START Data extract

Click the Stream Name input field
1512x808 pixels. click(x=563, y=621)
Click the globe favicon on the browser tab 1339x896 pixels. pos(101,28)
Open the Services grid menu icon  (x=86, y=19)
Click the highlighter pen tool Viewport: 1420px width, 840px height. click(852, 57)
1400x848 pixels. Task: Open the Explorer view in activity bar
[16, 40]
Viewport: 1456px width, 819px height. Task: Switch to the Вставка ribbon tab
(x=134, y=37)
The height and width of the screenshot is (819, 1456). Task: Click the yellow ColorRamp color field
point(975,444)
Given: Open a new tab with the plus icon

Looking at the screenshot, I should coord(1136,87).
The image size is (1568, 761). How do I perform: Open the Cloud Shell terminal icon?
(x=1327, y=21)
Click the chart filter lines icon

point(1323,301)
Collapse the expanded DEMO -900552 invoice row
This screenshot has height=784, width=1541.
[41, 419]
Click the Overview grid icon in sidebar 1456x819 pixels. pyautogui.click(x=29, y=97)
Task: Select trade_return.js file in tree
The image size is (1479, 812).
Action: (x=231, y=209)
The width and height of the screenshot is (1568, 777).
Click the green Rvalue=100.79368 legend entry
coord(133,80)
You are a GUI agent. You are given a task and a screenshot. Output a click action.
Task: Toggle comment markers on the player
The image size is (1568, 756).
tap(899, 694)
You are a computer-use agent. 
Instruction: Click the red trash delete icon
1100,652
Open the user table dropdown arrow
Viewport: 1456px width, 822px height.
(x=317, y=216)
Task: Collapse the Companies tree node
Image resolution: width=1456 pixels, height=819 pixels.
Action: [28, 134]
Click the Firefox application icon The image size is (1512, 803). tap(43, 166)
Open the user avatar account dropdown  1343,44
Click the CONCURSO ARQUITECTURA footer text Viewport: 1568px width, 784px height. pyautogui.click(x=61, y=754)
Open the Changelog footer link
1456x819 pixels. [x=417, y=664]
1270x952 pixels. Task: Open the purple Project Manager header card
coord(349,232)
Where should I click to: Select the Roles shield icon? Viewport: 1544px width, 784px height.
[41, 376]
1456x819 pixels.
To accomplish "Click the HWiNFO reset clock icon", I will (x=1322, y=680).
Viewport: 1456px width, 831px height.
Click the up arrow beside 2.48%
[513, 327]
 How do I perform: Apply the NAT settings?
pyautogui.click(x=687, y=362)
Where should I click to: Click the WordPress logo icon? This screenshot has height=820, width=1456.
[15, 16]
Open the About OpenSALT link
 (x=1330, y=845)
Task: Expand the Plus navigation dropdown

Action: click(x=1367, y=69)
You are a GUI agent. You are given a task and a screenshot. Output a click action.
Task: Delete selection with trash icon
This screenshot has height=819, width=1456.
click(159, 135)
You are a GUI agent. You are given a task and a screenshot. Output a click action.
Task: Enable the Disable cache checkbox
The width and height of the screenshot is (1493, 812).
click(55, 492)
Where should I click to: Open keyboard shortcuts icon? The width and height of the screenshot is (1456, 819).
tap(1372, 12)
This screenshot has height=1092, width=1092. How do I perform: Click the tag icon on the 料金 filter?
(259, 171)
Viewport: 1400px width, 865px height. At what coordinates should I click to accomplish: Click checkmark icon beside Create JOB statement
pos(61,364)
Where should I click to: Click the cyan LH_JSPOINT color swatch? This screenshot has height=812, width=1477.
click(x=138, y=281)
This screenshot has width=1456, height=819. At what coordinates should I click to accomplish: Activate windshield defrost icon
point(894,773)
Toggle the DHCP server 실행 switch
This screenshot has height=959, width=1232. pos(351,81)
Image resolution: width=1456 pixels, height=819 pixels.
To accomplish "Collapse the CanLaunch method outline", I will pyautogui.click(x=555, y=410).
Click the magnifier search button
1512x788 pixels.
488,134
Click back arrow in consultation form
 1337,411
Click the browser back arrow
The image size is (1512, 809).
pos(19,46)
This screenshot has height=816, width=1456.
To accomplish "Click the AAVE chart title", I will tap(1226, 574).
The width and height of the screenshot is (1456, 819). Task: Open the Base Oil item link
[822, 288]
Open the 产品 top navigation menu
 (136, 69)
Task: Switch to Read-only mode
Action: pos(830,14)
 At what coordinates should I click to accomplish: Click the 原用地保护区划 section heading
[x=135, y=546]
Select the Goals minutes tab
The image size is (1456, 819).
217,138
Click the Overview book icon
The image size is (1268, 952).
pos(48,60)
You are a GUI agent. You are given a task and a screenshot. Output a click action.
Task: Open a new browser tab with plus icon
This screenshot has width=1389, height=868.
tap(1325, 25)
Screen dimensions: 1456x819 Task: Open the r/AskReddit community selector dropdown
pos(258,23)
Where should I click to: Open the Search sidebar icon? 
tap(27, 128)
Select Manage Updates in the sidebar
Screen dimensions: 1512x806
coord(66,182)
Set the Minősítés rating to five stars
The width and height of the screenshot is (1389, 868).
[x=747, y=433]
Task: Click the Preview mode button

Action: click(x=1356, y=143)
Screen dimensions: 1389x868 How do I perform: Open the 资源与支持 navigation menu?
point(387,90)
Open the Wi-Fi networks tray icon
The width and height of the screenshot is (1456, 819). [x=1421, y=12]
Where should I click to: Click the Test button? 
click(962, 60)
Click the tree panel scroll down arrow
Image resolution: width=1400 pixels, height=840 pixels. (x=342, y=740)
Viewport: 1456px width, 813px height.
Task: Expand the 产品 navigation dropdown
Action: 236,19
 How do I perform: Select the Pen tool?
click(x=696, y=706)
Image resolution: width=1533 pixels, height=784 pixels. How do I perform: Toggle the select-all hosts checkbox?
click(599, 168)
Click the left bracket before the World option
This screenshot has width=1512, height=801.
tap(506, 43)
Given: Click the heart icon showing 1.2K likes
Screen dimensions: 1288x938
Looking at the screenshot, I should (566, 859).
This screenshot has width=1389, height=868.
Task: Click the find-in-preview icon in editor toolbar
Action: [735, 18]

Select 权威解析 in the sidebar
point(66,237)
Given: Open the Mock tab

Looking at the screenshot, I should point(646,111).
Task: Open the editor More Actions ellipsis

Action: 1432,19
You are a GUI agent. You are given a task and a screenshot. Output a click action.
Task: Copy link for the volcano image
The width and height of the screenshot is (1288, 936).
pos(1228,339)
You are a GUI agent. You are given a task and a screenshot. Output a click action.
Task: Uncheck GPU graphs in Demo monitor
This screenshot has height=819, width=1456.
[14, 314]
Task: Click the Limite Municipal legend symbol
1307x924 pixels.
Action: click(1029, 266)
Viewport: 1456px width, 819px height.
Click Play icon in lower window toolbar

END Data extract

» **Instructions to follow**: Count how many lines above contain the word "browser". Reply with the number alone.

» **Result**: 3